Task item: Look through the data below and output, unchanged, every line from the one holding "700x400 pixels. How" through the one holding "Click left pane browse folder icon", inclusive. Skip the pictures.

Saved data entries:
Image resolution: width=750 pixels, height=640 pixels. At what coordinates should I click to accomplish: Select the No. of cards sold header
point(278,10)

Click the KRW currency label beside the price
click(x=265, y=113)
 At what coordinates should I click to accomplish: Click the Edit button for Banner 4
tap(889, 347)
...
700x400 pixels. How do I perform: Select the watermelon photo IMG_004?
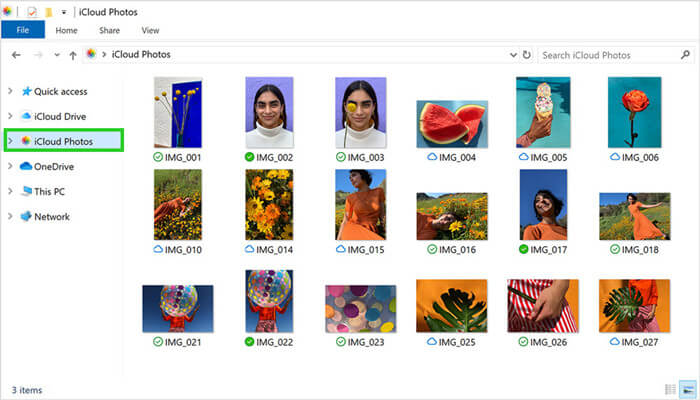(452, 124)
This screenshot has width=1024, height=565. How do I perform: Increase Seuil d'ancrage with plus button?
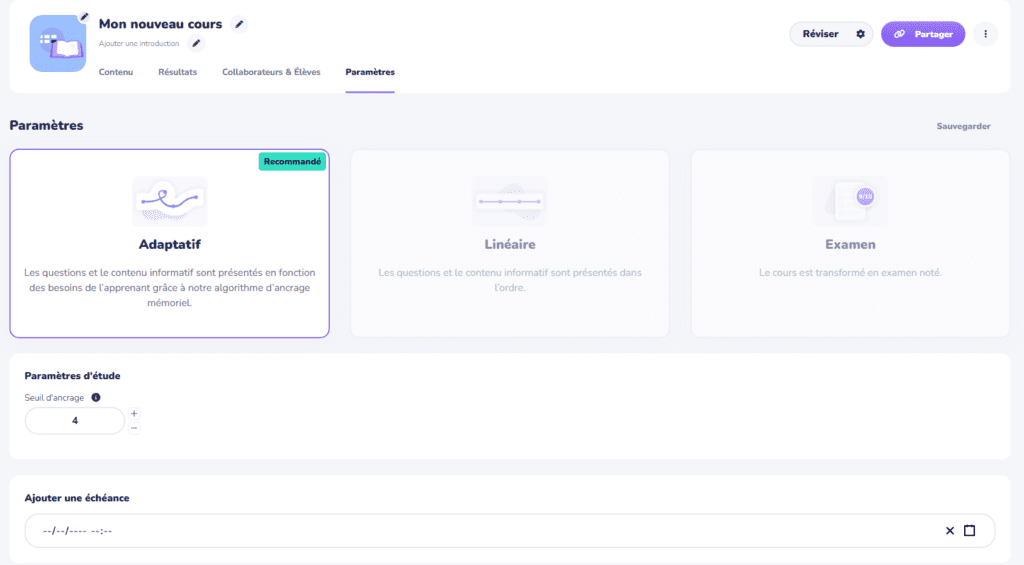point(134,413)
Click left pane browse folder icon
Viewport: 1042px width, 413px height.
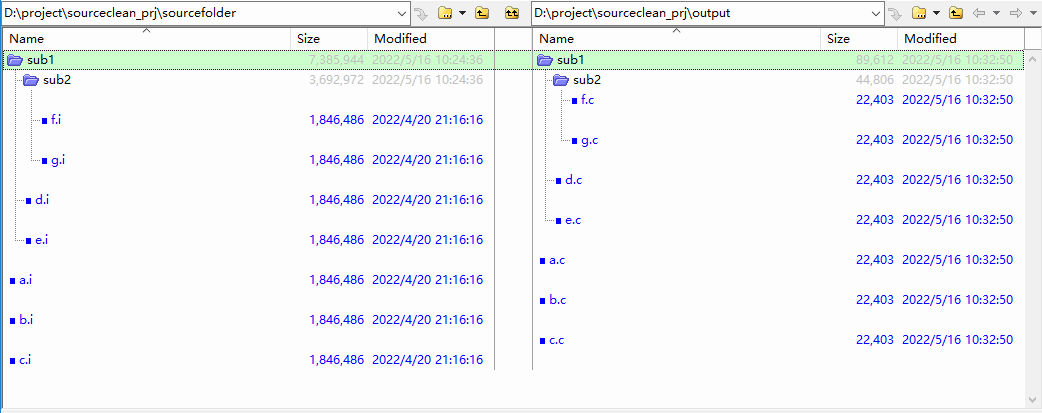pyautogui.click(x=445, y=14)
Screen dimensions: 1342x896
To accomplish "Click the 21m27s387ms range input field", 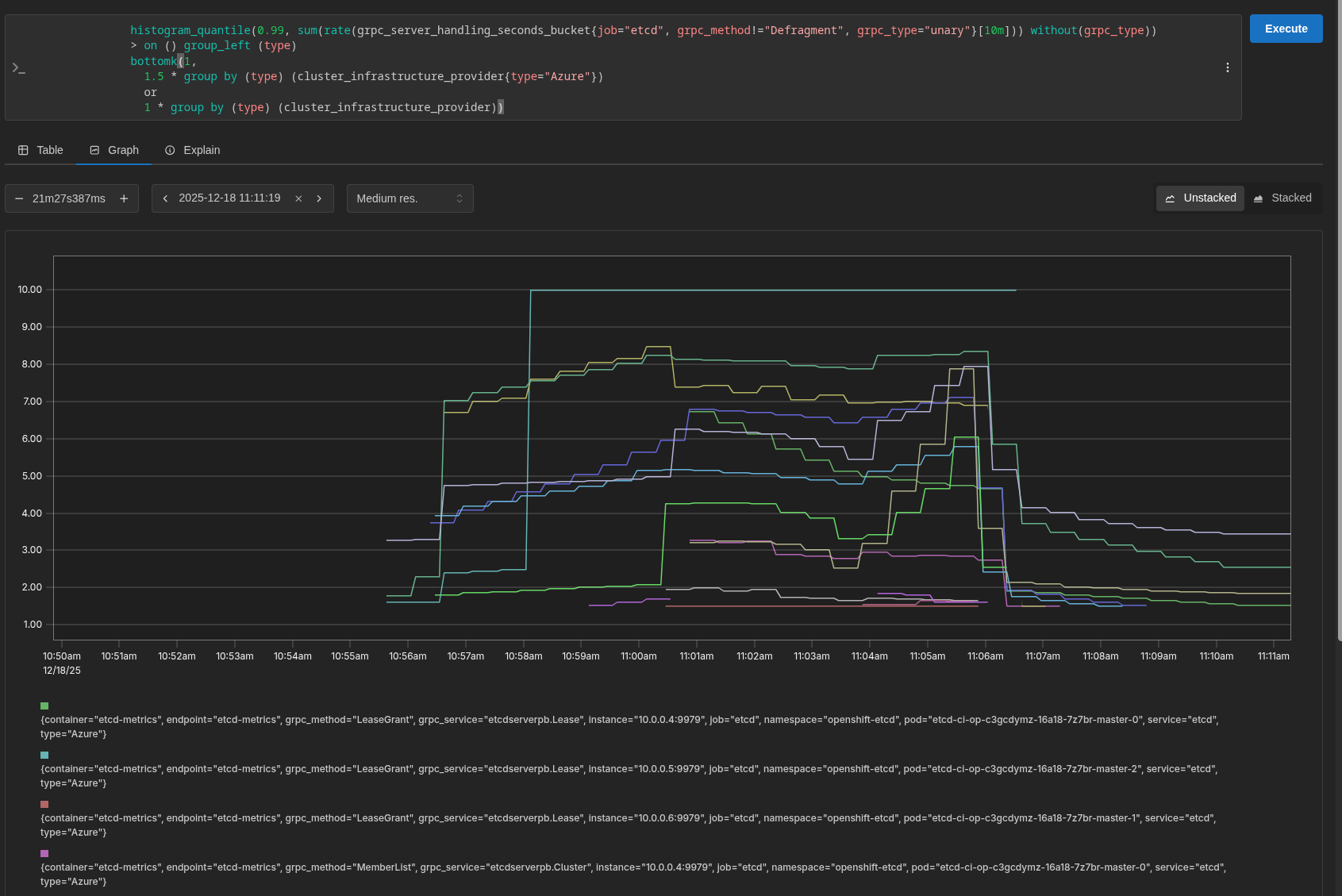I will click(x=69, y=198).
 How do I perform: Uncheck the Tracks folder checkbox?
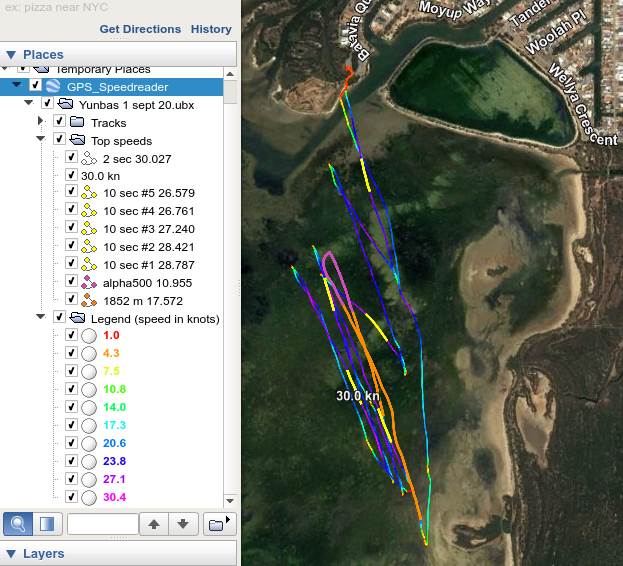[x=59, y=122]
---
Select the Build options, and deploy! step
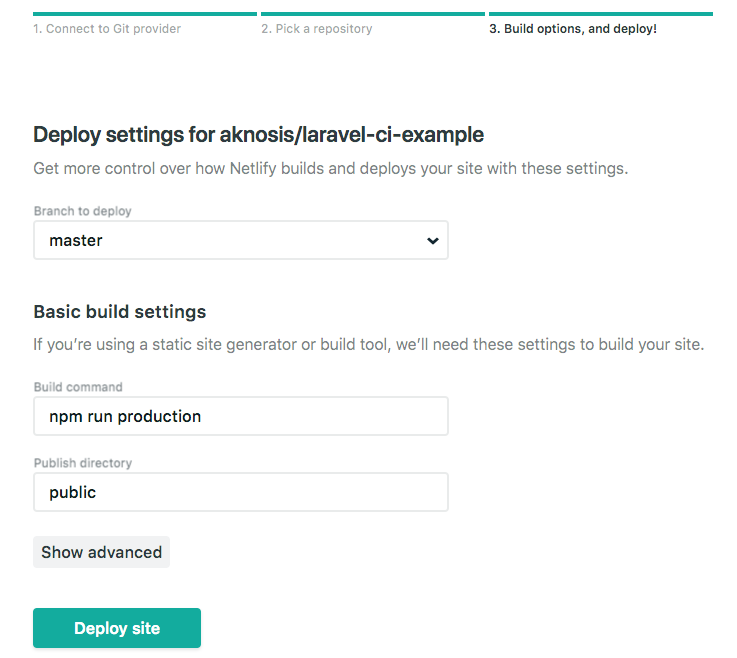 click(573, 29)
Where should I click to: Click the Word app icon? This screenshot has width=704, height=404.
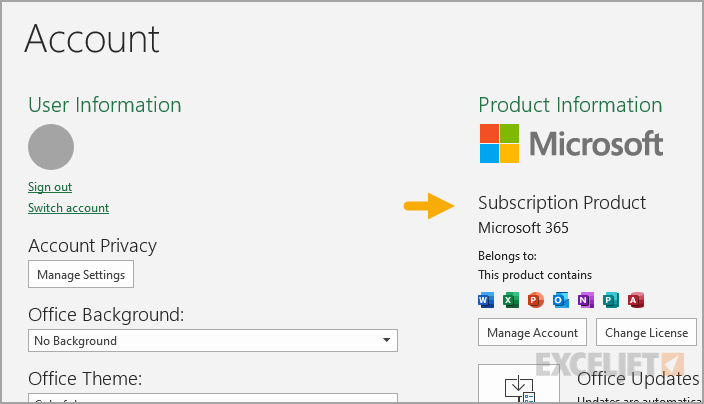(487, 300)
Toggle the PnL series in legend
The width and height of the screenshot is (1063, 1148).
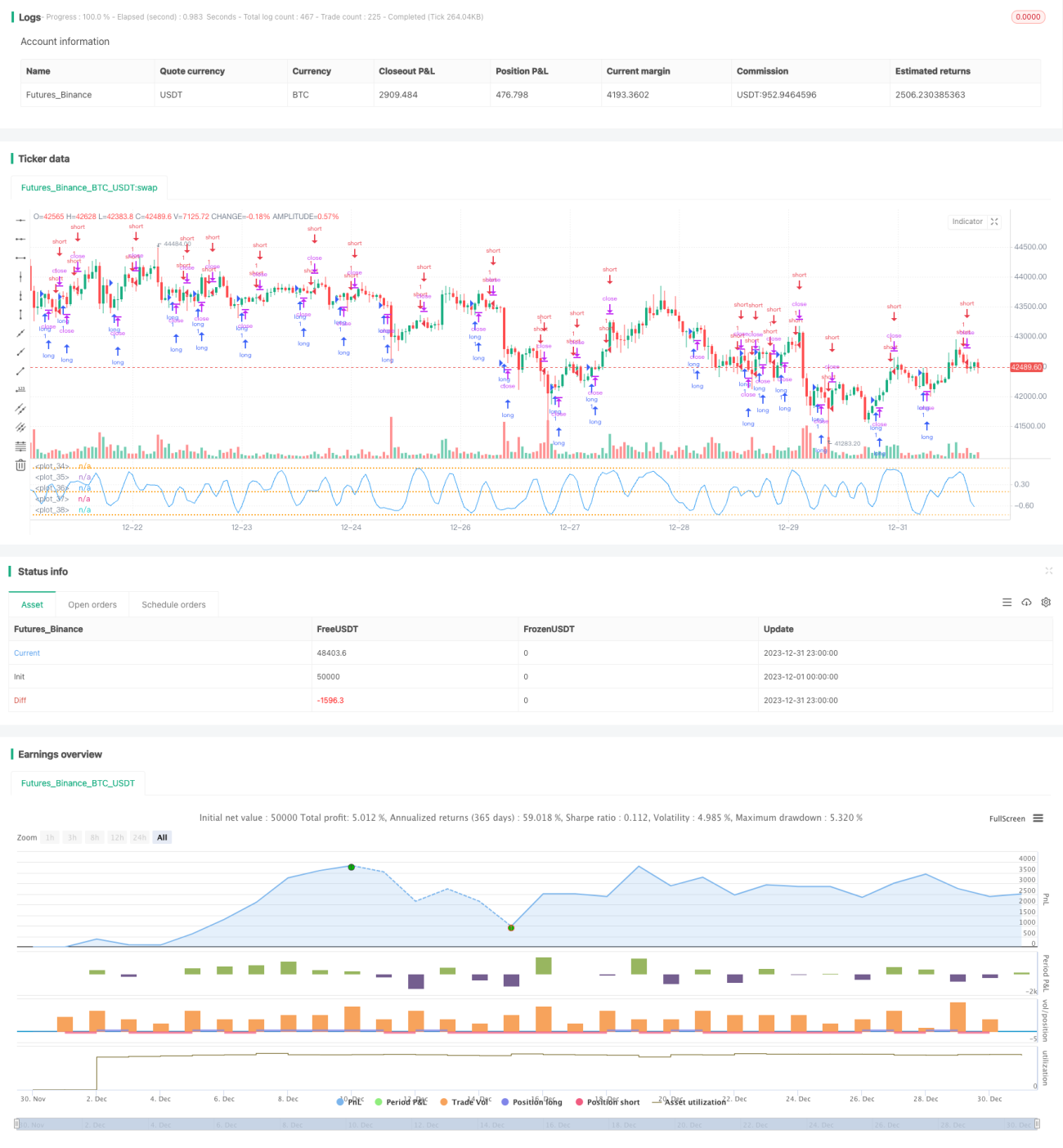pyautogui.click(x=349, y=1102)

Expected output:
700x400 pixels. How do I perform: Select the watermelon photo IMG_004?
(452, 124)
This screenshot has width=1024, height=565. How do I perform: Increase Seuil d'ancrage with plus button?
point(134,413)
Click left pane browse folder icon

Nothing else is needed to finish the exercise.